Encontramos una variante de esa situación, acaso inspirada por Conrad, en un famoso cuento de Jorge Luis Borges, “La marca de la espada”; hay, por cierto, un cobarde que sabe que lo es o lo fue, en el tiempo del relato, pero padece de una confesada contaminación: no sólo es cobarde en su íntima manera de ser sino que es también un traidor. Los dos términos se conjugan y hasta parecen equivalentes, pero no es exactamente así: se diría que, tal como lo podemos entender, el personaje primero es traidor y luego cobarde y no al revés, lo cual indicaría que la cobardía podría ser una condición y la traición, un objetivo. Se mezclan los dos conceptos y de pronto no podemos discernir con claridad qué alcance tienen uno y el otro.

Es claro que con frecuencia el cobarde se justifica con el argumento del miedo, noción que se añade a las precedentes, pero esa justificación no es casi nunca convincente pues, según se sabe por experiencia, todos los seres humanos sentimos miedo y no por eso nos vemos llevados ineluctablemente a la cobardía y a la traición: el miedo es un sentimiento tan humano que, según lo consigna la sabiduría popular, sin sentirlo y admitirlo no podríamos llegar a ser valientes. Es más, del que se jacta de no haber tenido miedo hay que desconfiar, en su arrogancia se esconde, replegada, una cobardía que tarde o temprano se manifiesta y ahí sí que no se valen jactancias.

SECCIÓN DE DATOS
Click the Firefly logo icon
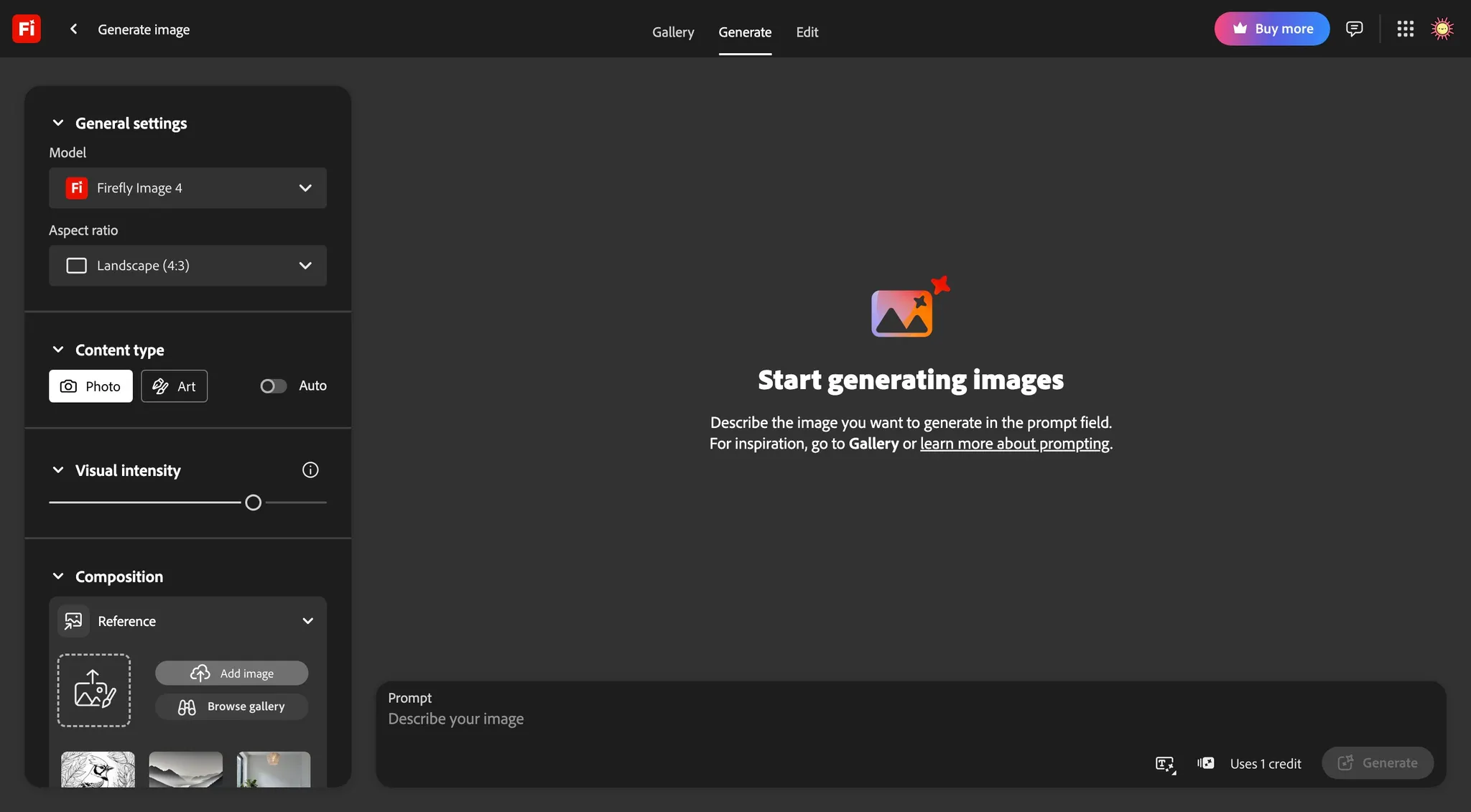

REQUISITOS DE LA TAREA
Según el texto sobre la cobardía, ¿en qué cuento de Jorge Luis Borges aparece una variante de esa situación?

RESULTADO DEL EJERCICIO
En el cuento “La marca de la espada”.